● Action item: Using the entries that follow, report the number of lines that include the string "accomplish", without any other text.

Data provided Block Start

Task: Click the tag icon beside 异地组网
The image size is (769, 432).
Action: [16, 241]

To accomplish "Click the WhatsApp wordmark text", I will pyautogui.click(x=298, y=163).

Data provided Block End
Data provided Block Start

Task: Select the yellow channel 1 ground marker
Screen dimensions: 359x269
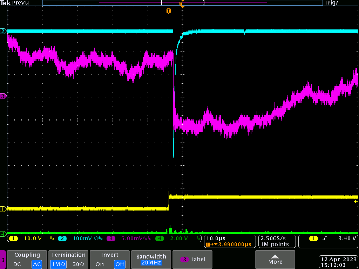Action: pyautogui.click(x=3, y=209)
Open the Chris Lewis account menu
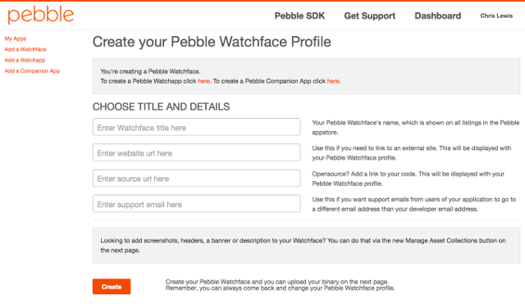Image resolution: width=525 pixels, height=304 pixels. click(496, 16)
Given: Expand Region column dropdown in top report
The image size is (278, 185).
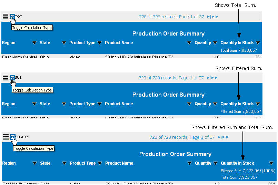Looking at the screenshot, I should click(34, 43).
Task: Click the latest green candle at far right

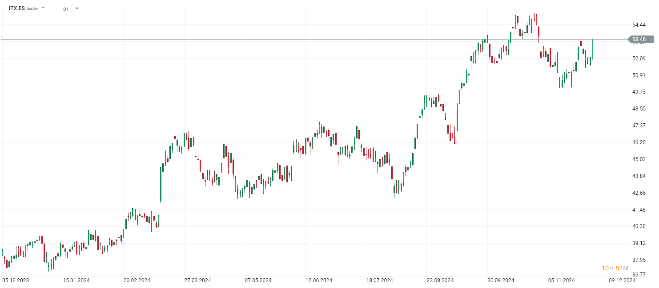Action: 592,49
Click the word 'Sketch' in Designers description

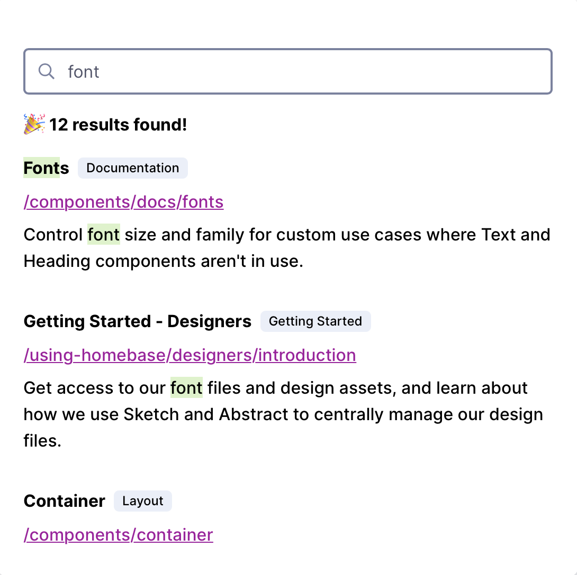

Data provided Block End
Data provided Block Start

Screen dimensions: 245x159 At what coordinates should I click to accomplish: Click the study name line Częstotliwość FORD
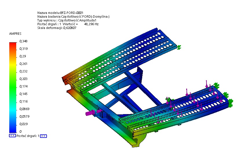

Data provided Block End

● Response to the exercise: 2